March 15th – March 17th
We survived the rainy night in the tent and were happy to be heading to a Motel 6 in Jackson, the capital of Mississippi. We took the scenic route along the Natchez Trace Parkway, a trail that was first used by Native Americans as a hunting trail and later expanded for traders who brought their goods down the Mississippi River and returned to Tennessee by foot. Today it is a scenic highway with a number of stops with historical markers describing the old route. Our first stop was the Emerald Mound, a large mound of earth built by Native Americans (the Natchez) for special ceremonies. It was a beautiful sunny day and there were dogwood trees blooming along the road. Next, we visited Mount Locust, (built in the late 1700’s) a restored house that was once part of a cotton plantation and also served as an inn for travelers on the road. Rocky Springs was also an interesting stop. The town that was built up here in the 19th century to service the surrounding farms is now a ghost town, with nothing left but a small church. Our last stop before exiting the parkway was inside the city limits of Jackson, an area that people use now for walking, running and cycling. The Natchez Trace continues all the way to Nashville, Tennessee. We took advantage of being in a motel that evening to do our laundry, watch the news and relax a bit.

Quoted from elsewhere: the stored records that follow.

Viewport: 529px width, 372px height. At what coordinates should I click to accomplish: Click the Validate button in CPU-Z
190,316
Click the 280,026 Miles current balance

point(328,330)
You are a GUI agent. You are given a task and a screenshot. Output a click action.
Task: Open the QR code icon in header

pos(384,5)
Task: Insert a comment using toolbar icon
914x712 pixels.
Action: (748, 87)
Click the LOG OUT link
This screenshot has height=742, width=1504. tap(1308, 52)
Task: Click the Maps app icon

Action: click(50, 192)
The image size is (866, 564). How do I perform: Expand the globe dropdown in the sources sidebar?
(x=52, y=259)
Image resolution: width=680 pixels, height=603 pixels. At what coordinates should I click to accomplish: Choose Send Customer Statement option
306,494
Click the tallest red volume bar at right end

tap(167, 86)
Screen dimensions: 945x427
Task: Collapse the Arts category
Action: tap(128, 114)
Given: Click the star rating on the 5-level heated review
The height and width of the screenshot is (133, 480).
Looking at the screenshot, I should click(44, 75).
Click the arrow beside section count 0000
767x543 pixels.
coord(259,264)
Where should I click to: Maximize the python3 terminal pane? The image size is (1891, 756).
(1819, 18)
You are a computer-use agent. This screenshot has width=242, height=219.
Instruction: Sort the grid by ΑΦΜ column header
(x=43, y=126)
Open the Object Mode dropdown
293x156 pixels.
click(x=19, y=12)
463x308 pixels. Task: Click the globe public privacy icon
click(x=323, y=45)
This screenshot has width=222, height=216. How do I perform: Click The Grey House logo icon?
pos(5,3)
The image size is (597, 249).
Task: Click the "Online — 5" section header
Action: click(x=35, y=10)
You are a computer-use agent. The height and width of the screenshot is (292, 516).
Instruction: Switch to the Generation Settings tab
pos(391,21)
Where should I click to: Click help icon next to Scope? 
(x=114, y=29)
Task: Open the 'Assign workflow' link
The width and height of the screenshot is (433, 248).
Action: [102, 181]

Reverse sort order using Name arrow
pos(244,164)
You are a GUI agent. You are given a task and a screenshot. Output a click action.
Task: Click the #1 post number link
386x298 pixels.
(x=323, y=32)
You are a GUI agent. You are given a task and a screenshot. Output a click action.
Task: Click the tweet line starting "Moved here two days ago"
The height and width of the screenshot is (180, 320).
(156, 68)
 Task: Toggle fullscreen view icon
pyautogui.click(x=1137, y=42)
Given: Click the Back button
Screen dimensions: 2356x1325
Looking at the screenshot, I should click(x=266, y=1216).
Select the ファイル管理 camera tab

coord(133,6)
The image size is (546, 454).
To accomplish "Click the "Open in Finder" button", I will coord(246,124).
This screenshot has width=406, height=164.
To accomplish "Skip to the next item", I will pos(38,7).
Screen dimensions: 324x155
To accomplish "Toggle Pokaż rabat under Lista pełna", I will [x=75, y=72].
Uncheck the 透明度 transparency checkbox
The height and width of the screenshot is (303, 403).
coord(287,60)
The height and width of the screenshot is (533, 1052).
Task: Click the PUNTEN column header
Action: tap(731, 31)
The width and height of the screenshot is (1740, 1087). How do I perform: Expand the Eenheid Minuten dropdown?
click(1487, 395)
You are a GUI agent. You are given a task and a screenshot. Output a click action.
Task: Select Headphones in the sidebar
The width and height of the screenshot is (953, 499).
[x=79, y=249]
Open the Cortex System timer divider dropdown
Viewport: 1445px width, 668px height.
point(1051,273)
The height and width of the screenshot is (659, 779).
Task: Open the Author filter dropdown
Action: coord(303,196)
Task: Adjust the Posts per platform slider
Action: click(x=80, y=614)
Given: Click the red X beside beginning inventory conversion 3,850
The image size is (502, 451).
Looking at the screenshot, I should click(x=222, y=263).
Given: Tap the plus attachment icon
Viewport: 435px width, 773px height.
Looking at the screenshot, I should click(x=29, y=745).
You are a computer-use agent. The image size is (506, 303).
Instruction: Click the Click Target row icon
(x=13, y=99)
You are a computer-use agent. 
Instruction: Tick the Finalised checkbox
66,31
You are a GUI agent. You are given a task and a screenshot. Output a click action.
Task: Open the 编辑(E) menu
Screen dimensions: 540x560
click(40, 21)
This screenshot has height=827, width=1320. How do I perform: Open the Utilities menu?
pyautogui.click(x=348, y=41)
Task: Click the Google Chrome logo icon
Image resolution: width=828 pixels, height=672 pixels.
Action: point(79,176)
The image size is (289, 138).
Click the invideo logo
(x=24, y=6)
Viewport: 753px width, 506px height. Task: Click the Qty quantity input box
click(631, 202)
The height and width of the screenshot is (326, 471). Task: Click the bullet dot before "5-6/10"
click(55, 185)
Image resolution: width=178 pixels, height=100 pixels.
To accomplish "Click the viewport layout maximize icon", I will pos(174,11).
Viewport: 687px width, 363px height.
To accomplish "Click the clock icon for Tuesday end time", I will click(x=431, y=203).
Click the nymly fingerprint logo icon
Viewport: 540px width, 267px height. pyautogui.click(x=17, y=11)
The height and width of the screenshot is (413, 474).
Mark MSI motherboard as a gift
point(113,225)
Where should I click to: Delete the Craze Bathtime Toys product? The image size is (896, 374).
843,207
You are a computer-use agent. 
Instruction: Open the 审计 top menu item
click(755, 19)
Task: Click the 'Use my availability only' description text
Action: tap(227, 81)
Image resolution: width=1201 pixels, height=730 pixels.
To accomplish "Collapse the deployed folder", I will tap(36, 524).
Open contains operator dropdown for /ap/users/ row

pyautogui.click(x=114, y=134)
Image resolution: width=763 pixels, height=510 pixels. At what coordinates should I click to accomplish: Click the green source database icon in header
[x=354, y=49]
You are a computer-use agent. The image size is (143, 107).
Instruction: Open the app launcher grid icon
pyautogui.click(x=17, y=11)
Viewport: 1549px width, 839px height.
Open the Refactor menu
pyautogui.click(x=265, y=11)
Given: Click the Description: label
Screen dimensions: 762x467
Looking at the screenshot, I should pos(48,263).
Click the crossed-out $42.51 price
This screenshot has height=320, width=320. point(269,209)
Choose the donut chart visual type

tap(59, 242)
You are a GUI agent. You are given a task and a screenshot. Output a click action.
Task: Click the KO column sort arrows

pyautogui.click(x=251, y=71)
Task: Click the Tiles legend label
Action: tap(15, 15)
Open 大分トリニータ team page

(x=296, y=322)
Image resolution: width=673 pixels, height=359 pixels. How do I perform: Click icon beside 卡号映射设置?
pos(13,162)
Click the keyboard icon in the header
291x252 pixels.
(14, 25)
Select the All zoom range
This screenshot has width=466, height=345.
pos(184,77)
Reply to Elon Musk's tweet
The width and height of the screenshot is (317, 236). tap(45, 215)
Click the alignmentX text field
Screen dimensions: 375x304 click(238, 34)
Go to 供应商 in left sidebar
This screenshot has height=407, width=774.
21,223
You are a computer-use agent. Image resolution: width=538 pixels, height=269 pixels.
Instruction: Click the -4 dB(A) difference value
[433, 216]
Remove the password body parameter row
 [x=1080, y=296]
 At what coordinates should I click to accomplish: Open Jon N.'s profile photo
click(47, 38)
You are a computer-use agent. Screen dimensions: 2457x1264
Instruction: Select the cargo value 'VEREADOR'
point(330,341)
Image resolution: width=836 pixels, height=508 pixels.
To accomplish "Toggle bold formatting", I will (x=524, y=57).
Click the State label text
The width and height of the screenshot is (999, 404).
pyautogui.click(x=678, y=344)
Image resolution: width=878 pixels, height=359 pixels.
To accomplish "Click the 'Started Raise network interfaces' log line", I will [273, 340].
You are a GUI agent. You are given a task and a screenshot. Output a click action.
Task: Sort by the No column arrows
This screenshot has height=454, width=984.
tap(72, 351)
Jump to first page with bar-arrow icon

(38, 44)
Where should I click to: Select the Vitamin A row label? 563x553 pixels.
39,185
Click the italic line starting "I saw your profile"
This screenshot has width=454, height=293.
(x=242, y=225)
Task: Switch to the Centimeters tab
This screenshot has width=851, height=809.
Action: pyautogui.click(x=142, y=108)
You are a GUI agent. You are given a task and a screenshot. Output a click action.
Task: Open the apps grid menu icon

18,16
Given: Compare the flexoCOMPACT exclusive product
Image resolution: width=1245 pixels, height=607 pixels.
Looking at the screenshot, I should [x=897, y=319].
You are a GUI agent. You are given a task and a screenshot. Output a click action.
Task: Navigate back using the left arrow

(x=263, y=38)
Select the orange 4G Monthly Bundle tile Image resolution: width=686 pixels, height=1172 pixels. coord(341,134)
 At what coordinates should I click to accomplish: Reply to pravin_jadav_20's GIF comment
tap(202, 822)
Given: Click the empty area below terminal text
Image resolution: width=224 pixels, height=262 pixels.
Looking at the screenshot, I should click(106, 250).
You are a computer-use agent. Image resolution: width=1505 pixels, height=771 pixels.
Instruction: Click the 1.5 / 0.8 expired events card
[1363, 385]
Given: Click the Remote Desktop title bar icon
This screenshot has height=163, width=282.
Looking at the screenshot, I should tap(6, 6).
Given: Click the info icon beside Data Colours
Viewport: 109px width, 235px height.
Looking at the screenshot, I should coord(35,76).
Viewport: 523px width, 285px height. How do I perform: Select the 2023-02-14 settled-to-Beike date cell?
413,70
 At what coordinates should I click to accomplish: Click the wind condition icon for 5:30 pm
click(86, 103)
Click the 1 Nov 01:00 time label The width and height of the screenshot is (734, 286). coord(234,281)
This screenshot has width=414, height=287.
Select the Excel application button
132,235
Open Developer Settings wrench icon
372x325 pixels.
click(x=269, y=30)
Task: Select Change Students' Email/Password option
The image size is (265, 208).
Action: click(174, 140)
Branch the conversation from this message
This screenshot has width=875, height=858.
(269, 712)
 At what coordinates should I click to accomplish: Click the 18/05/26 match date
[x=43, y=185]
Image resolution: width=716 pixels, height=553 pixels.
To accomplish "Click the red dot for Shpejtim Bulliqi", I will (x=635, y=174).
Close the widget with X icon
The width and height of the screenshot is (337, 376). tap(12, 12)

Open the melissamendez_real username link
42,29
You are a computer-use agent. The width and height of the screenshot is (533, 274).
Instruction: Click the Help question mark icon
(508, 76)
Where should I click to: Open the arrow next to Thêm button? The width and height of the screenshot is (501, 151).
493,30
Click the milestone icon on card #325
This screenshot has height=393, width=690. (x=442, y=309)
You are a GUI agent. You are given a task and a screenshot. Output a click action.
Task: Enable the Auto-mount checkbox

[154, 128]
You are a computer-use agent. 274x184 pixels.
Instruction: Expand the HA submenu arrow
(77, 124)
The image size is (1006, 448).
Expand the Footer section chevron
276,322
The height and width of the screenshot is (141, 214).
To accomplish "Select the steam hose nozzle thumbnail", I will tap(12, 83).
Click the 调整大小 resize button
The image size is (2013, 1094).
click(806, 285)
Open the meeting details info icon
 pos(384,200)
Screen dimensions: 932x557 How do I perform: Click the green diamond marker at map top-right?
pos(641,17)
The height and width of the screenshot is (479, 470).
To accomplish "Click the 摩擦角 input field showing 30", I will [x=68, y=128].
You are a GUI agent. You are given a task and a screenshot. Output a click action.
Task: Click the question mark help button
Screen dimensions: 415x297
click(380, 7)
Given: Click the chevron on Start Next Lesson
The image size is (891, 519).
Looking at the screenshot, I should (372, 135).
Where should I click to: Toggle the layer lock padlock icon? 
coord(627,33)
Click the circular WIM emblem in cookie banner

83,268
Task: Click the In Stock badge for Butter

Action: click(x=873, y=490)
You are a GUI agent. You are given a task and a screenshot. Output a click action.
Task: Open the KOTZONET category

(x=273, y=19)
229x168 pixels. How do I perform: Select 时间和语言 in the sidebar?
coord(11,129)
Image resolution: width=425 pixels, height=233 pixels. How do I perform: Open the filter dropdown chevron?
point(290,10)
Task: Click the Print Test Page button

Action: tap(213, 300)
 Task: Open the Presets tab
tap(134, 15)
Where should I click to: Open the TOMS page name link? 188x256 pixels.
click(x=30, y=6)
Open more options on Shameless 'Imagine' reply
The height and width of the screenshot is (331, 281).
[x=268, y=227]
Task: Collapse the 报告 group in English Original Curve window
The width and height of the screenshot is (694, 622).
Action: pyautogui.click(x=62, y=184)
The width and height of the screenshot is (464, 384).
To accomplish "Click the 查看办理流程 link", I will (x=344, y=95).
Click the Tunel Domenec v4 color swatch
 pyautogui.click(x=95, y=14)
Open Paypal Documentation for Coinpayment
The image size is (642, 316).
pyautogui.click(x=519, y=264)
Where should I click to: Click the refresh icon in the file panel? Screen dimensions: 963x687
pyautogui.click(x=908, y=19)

Jackson was our 3rd state capital visit, and also a rather quiet city, despite the fact that the State Congress was in session. We visited the old state capitol which had been badly damaged during Hurricane Katrina (2005) and recently reopened. We also walked around the old historical center which does have a nostalgic feel for an earlier more prosperous era. By far the most interesting part of the visit was the Agricultural and Forestry museum. This museum was full of exhibits about the logging days, the rise of the railroad (complete with an enormous model train), the catfish farming industry (Mississippi is the biggest producer of farm-raised catfish in the U.S.), and the cotton plantations. Outside, there was a reconstructed village, complete with a cotton mill and working cotton gin. There were quite a few families out that day enjoying museum (I think the kids were on spring break.) Mid-afternoon, we left Jackson to head to Vicksburg where we were planning to camp for two nights. When we got to the Battlefield Campground, we were a little disappointed to see that people were living there and using it as junk yard, so we opted again for the Motel 6.
Vicksburg (like Natchez) was a prosperous trading town on the Mississippi River during the 19th century but is now famous for being the site of the battle considered the turning point in the Civil War. Too late to visit the battlefield, Fabien and I finished the evening by taking a walk down along the waterfront which now is home to a beautiful mural exhibit, highlighting the history of Natchez. Main Street also has some very beautiful red-brick architecture with wrought-iron balconies like those that are popular in New Orleans. There are several nice boutiques and cafes (all closed at 7pm on Wednesday), but unfortunately there is also a lot of empty space with “for rent” or “for sale” signs and honestly there were very few people on the street. We saw the same phenomenon in the historical districts of Jackson and Baton Rouge. As we drove back to the motel, about 2 miles from “downtown”, we saw signs of life again at Pizza Hut, McDonalds and the outlet mall.
Thursday morning, we started our day at the Vicksburg National Military Park Visitor Center where we learned about the Vicksburg campaign through an excellent video and map. By capturing Vicksburg, the Union would cut off the Mississippi River as a supply route to the south and in effect cut the Confederacy in two. The battle raged on for more than six weeks (between March and July 1863) before the Confederates surrendered on July 4th. The locals of Vicksburg protected themselves by hiding in caves. The enormous battlefield is now a state historical site. We drove through 20 odd miles of battlefield markers, memorials, and cemeteries. On the site, they have also recovered the U.S.S. Cairo, a Civil War gunboat that was shot down near Natchez. They salvaged it in the 1960s and today it’s a museum on the site. Seeing the size of it (and the weight it was carrying in artillery), it’s hard to believe that it actually float.